Database Migrations

Migrations on CourtListener are hard because of four things:

Our database is huge. Databases of our size are just more complicated than those Django is designed to work with. Django does an admirable job, but it's not optimized for big data, and when you're migrating hundreds of gigs of data it requires special approaches.
Our replicated database offering means that Django's built-in migration system falls a bit short. It's not designed to work in an world with multiple databases that are streaming data to each other—few if any automated systems are.
Our bulk data scripts use PostgreSQL COPY TO commands to export the database and need the entire list of columns for many tables.
We use Django Simple History, which uses database triggers to keep history tables of our database.

Naturally, these three things interact with each other:

Big tables make migrations slower.
Slower migrations mean more opportunities for differences between replicated tables.

WRITTEN REQUEST A –
In the entries, rewrite the stretch from the line containing "Task: Toggle the 自动读取 checkbox" through the line containing "The height and width of the screenshot is (688, 1540).", replacing "workflow tab" with "workflow panel" and keeping everything else unchanged.
The database migrations text and the entries are unrelated to each other.

RECORDS SUPPLIED –

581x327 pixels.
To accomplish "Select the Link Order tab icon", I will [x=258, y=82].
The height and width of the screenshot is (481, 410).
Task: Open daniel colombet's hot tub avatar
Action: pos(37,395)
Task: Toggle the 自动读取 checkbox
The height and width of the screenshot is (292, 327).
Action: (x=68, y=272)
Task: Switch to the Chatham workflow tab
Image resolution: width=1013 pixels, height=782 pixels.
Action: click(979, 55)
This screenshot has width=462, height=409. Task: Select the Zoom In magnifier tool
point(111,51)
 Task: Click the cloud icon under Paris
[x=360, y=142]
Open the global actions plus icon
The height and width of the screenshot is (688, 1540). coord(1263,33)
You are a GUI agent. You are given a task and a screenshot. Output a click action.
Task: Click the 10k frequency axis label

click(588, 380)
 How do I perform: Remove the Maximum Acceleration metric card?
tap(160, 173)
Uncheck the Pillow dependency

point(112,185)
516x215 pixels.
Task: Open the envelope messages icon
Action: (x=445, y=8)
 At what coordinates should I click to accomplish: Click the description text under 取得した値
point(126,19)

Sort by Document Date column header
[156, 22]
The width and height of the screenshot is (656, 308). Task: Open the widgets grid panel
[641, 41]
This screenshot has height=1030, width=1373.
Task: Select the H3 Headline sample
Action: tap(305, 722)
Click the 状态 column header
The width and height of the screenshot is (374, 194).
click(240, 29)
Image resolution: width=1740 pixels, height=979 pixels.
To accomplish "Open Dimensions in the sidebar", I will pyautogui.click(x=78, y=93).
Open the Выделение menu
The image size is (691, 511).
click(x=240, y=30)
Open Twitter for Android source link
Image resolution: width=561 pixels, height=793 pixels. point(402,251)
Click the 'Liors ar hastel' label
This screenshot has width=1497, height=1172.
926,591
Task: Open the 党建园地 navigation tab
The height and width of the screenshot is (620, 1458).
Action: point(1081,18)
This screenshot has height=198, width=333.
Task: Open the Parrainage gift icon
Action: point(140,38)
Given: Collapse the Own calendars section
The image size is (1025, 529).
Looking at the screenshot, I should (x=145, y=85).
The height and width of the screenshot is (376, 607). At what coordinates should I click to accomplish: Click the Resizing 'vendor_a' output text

WRITTEN REQUEST B –
According to the database migrations text, what commands do the bulk data scripts use to export the database?

FINAL RESULT A –
Task: Toggle the 自动读取 checkbox
The height and width of the screenshot is (292, 327).
Action: (x=68, y=272)
Task: Switch to the Chatham workflow panel
Image resolution: width=1013 pixels, height=782 pixels.
Action: click(979, 55)
This screenshot has width=462, height=409. Task: Select the Zoom In magnifier tool
point(111,51)
 Task: Click the cloud icon under Paris
[x=360, y=142]
Open the global actions plus icon
The height and width of the screenshot is (688, 1540). coord(1263,33)

FINAL RESULT B –
PostgreSQL COPY TO commands.